Yeah, I think so. Because the emotions are real, if you’re true to yourself in that moment and you’re falling in love with someone, you are actually falling in love with someone. That’s why I don’t believe in love [laughs], it’s a momentary thing. Anyway… For example in March I auditioned for a Hulu show and the main character had a daughter and I had to give her up when she was nine months old because the character couldn’t provide for her, then she hears the daughter was adopted by a white family and she starts to fight for her daughter. I’ve never had a maternal feeling or anything and it’s something I couldn’t access, and they wanted me to go back for another audition but I couldn’t because the tears were not real tears, in that moment I was thinking about something else and for me it’s very important to be truthful. So I didn’t go back. But then something happened in my real life, so I got a cat and I wasn’t bonding with the cat and I decided to give my cat back to the centre, and then on my way I was crying so much and then when I got there I decided to not give her up, and I took her back home. Then she was sick and I had to take her to the vet and spend 500 dollars on here, and I know it’s not the same scale but the place that I had to access in my heart was the same place, the tenderness you wanted to provide and the patience that you have, and the bravery that comes from wanting to protect something, that’s the same. If only I had got the cat before the audition! I really think everything happens for a reason, like if I didn’t go for the audition I wouldn’t have the curiosity to explore motherhood, because for me it’s quite early to talk about that, I wouldn’t have that curiosity to think about what it’s like to be a mum. I would’ve got the role, and had Emmy nominations, all of it! [Laughs]
You’ve got Tigertail coming up, what can you tell me about that?

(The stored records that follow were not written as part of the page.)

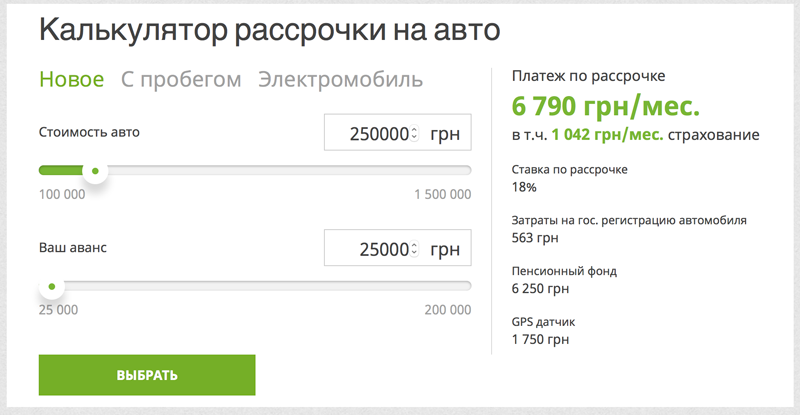Click the Пенсионный фонд 6 250 грн value
The height and width of the screenshot is (415, 800).
[540, 289]
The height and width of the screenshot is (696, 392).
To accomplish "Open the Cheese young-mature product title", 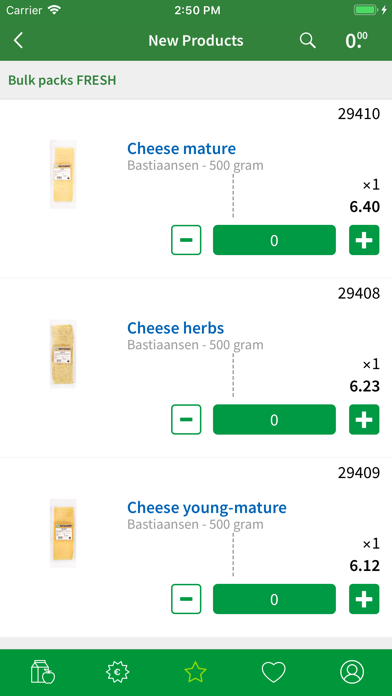I will pyautogui.click(x=207, y=507).
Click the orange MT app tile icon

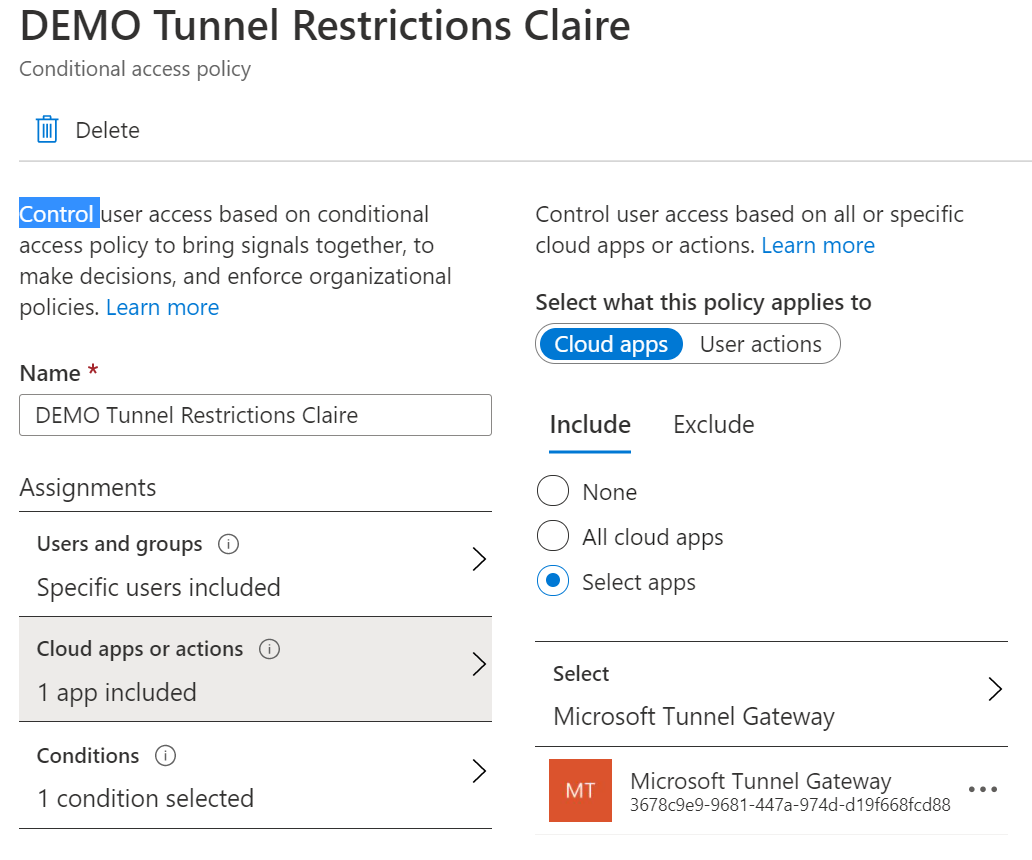click(580, 790)
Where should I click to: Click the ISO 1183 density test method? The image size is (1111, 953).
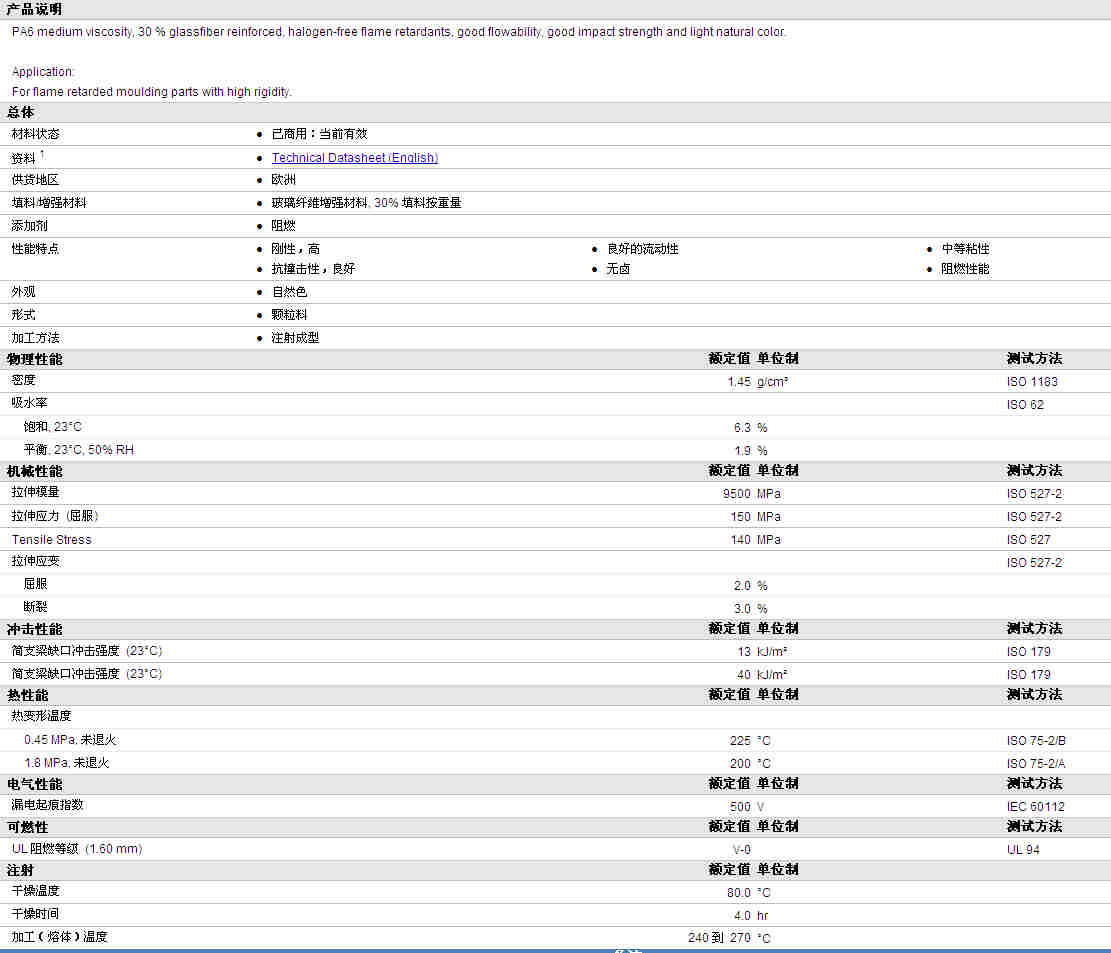tap(1032, 382)
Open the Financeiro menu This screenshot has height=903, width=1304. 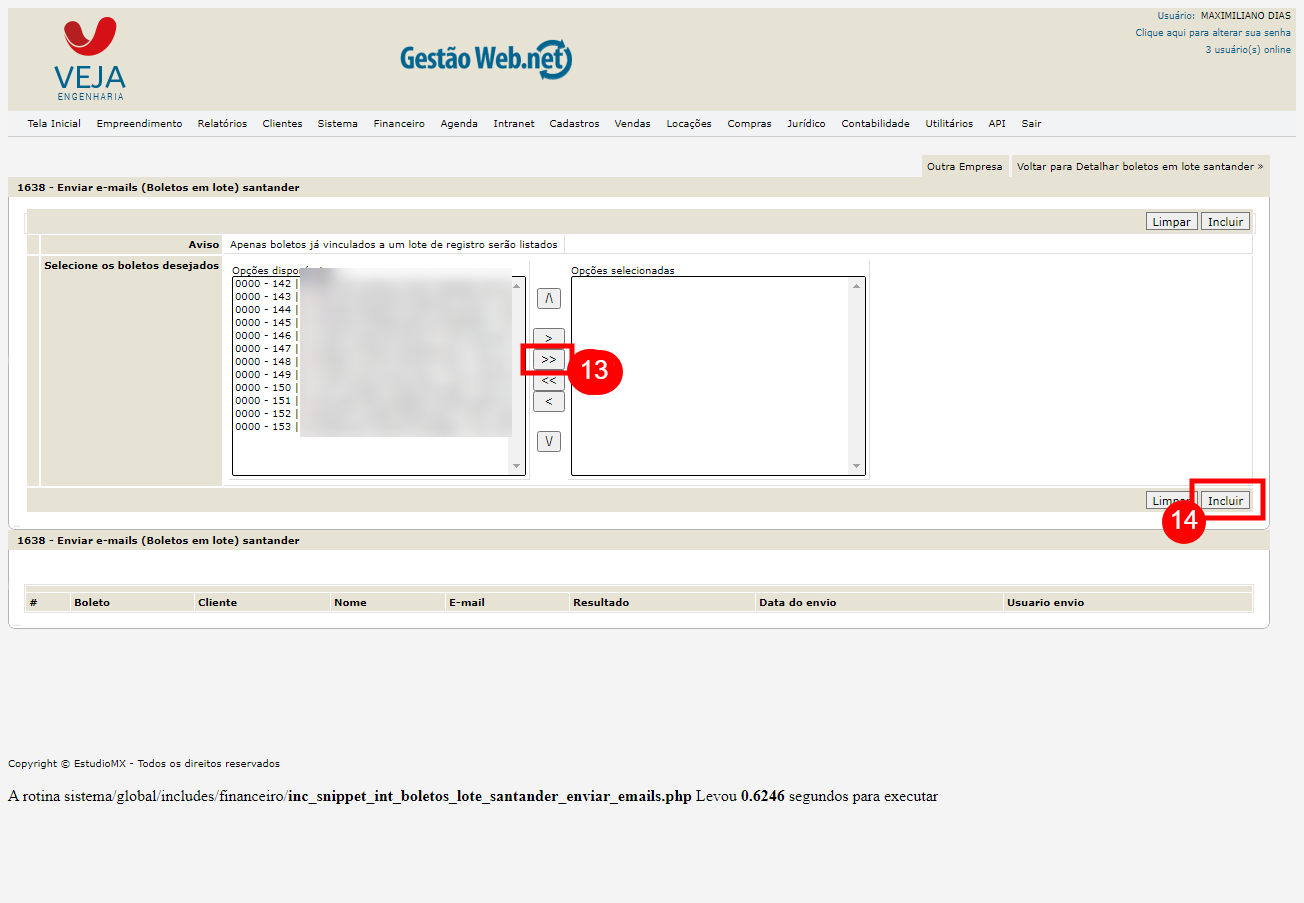pos(399,124)
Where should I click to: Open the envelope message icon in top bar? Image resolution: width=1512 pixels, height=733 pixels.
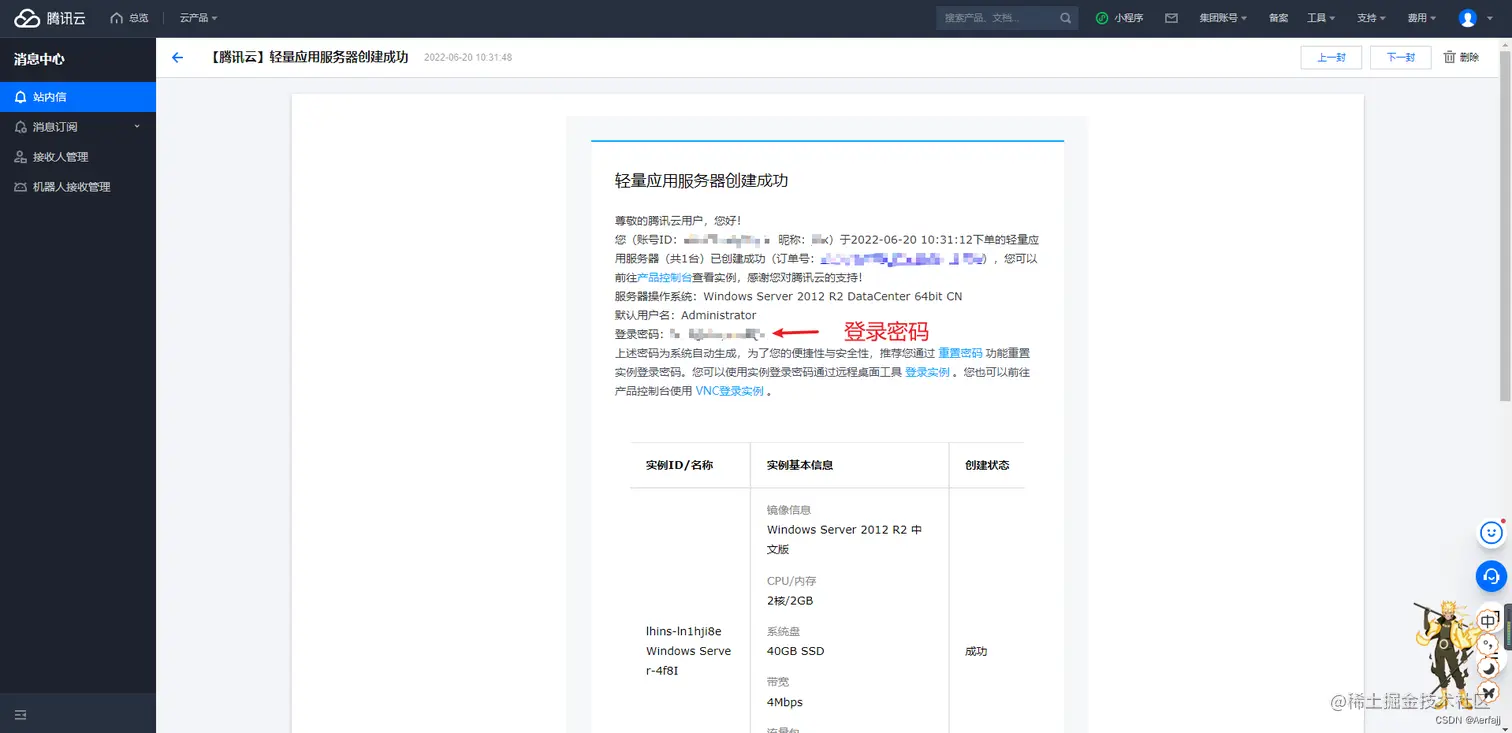coord(1171,17)
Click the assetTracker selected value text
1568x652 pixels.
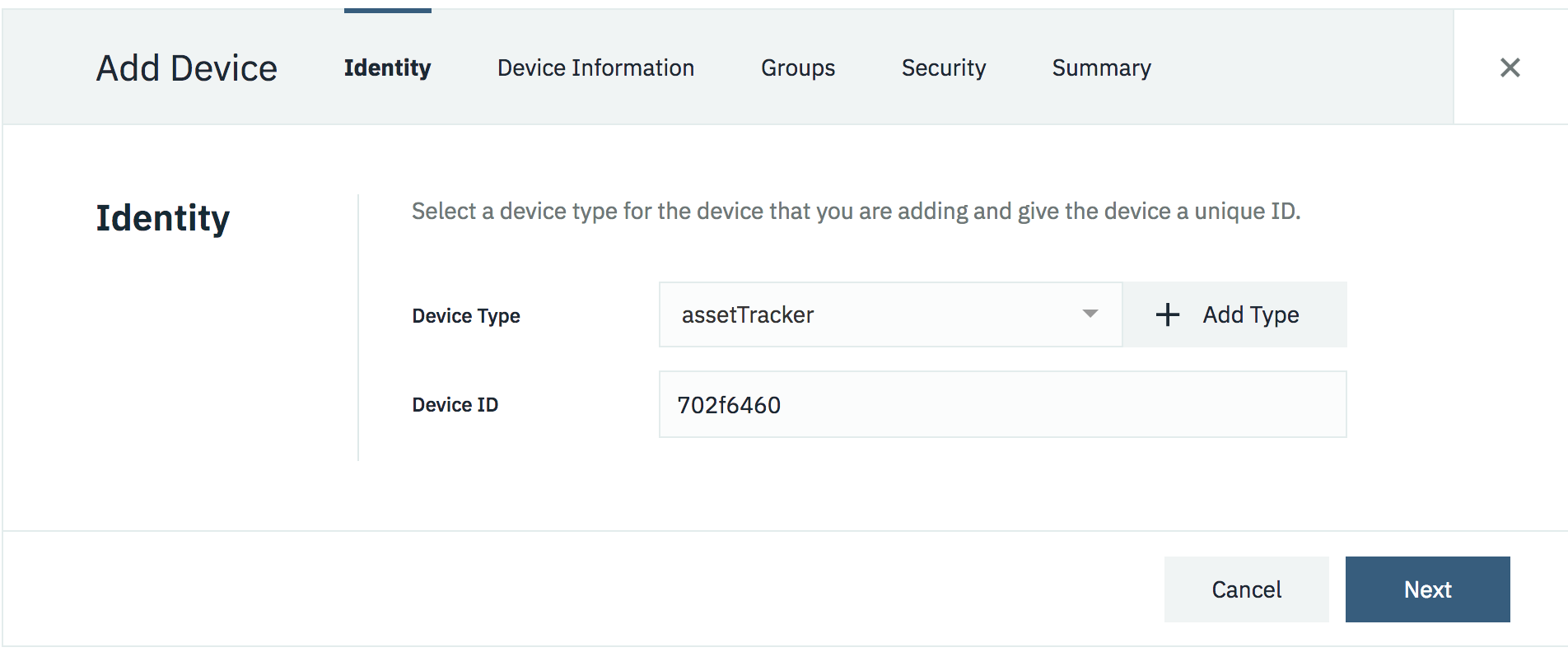[748, 314]
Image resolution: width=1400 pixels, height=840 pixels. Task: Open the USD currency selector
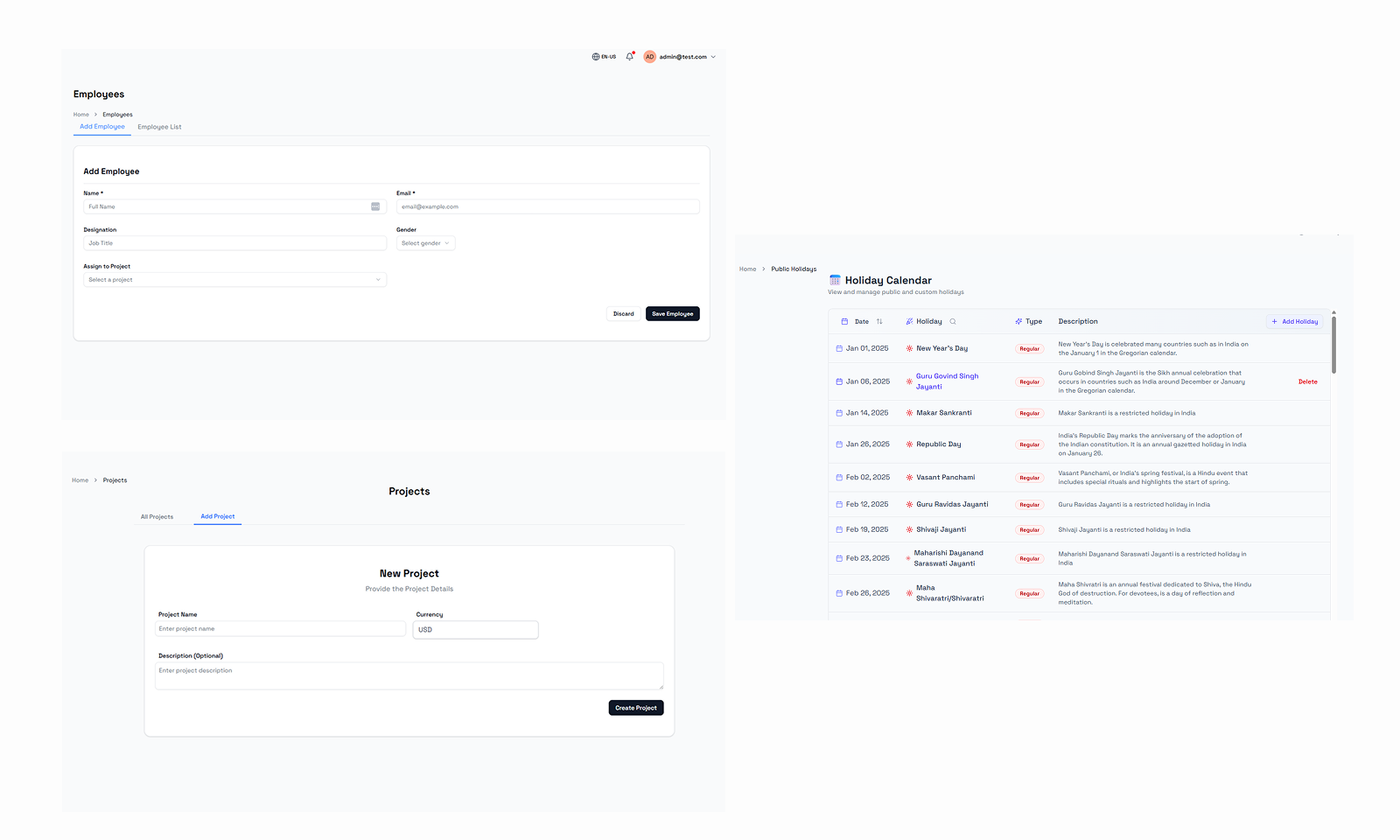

Yeah it’s really exciting. It’s an ensemble piece about immigrants, throughout different generations, going to New York, combining the new generation’s life with the old. My role was very empowering, she’s a girl who doesn’t know anything she just married a guy because her father told her to, and she followed him to New York, didn’t really love him but in New York she makes a friend who encourages her to explore, and eventually she becomes a teacher. It’s very empowering and very real. It’s not a big happy ending story, it’s based on reality.